Война на Кавказе вызывала у него ненависть и стыд — по отношению ко всем сторонам конфликта. Как многие одинокие люди, он задыхался от спертых сильных чувств.
В начальных классах у Королева на локте поселилась трудная экзема, и летом, на пике обострения, с глаз долой его направляли в грязевую лечебницу на Апшероне.
Санаторий представлял собой детский отстойник. Воспитатели боялись заразиться и часто самоустранялись. Дети сами залезали в грязь и после отмывались в море. Повара крали почти весь паек, простыни менялись раз в месяц, но для детдомовских это был рай, состоящий из свободы, солнца, моря.
Жгучая грязь называлась нафтом и воняла так же, как цистерны с мазутом, встречавшиеся на железной дороге. Он высовывался из вагона на станциях и вместе с солнечным потоком, вместе с жаром от камней, земли, асфальта взатяг тянул в себя запах горячих цистерн.

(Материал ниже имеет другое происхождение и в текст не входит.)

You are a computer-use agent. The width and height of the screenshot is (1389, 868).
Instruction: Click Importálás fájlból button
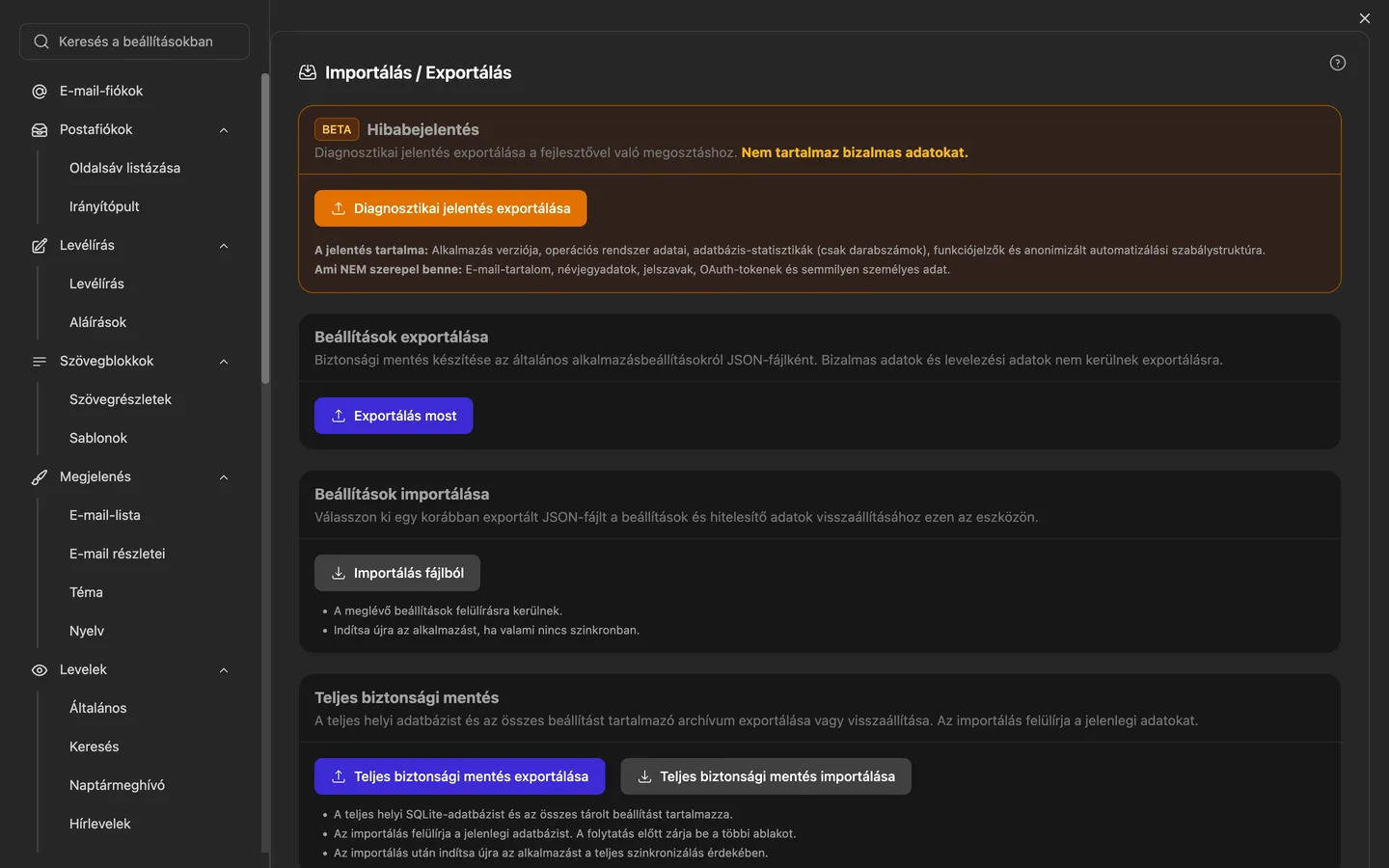point(397,573)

По перрону бродили косматые безухие псы — они и были приметой начала Кавказа: оставался еще день пути, скоро появится море — и он задохнется от его близости, шири, запаха. С этого момента вожатый строго-настрого запрещал выходить из вагона.
Кавказ так и остался для него страной страшных безухих псов, охраняющих подступы к морю.

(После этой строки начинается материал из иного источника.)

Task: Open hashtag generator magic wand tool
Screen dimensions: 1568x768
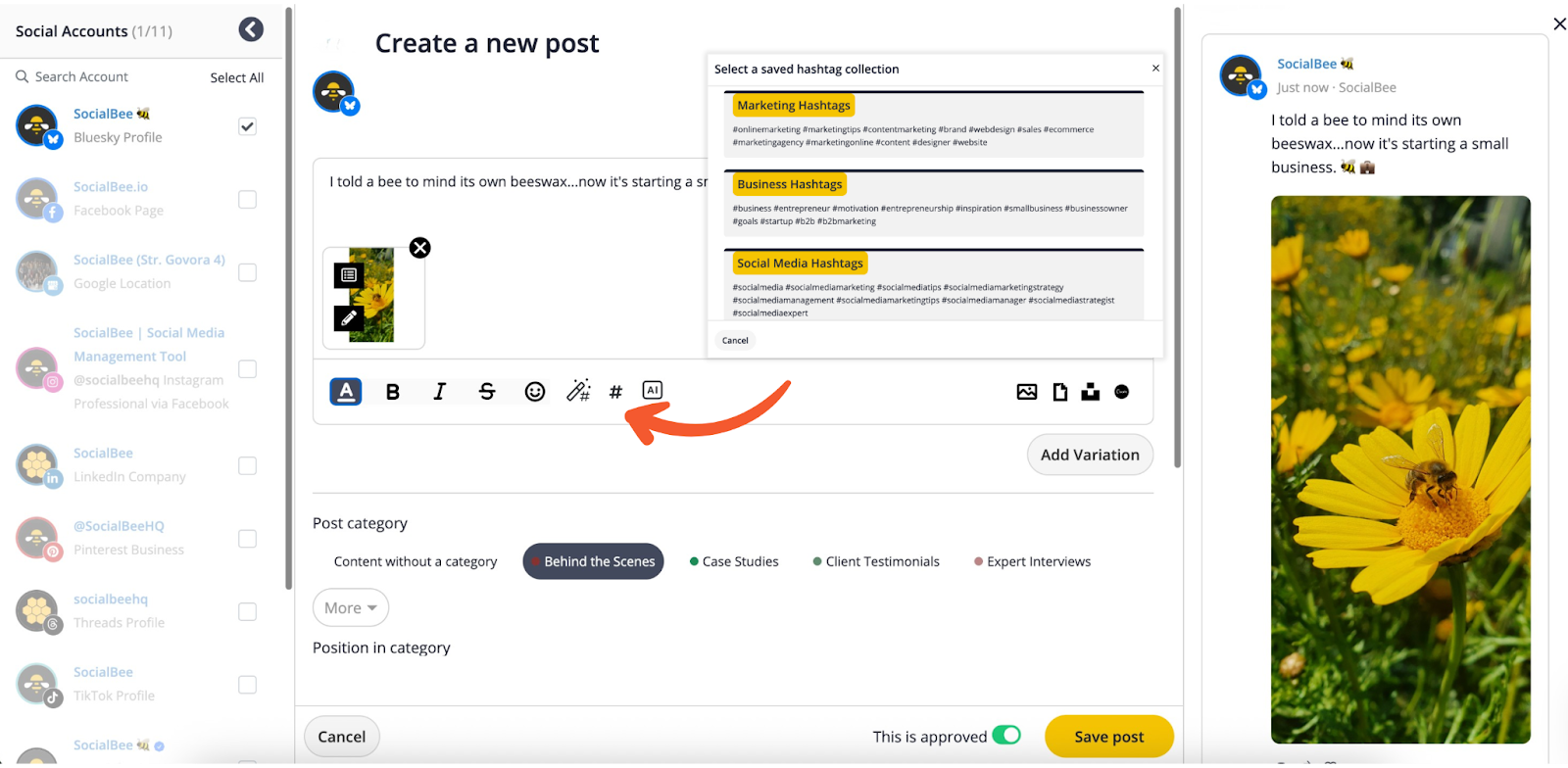Action: tap(578, 391)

Много прочитав о войне — очерки, военные мемуары, солдатские письма, — Королев понял, что рано или поздно он снова увидит этих безухих псов на перроне, что влекущая бессмыслица детства стала теперь совпадать со смыслом смерти. Он думал о Каспии, о раскаленных предгорьях, изборожденных бронетехникой, он видел клубы пыли, тугие, тяжкие, не проседающие долго, ползущие по равнинам полчищем слепоты. Ненависть его умножалась альянсом технического и человеческого зол, насиловавших ландшафт. Он был скорее на стороне гор, чем на чьей-либо еще.
Постепенно Королев составил автобиографию — и она поразила его такой потусторонностью, что он запрятал этот рассказ о человеке, который казался ему предавшим его братом-близнецом. Через месяц достал, чтобы снова поразиться: случавшееся с ним было описано хоть и безыскусно, но с такой отъявленной зримостью, что он даже внутренне подтянулся, поняв, что если бы не написал, то упустил бы многое, — многое бы просто не случилось.
Через год он еще раз открыл папку с рассказом о детстве — и не смог оторваться: позабытый им на парте пенал, сомкнувшись, пристукнул плашечкой и, замерев духом, безвозвратно громыхая карандашами, скрепками, шурупом, покатился вглубь, будто в объятия Черной курицы или — в кроличью нору за банкой варенья из невиданных слов…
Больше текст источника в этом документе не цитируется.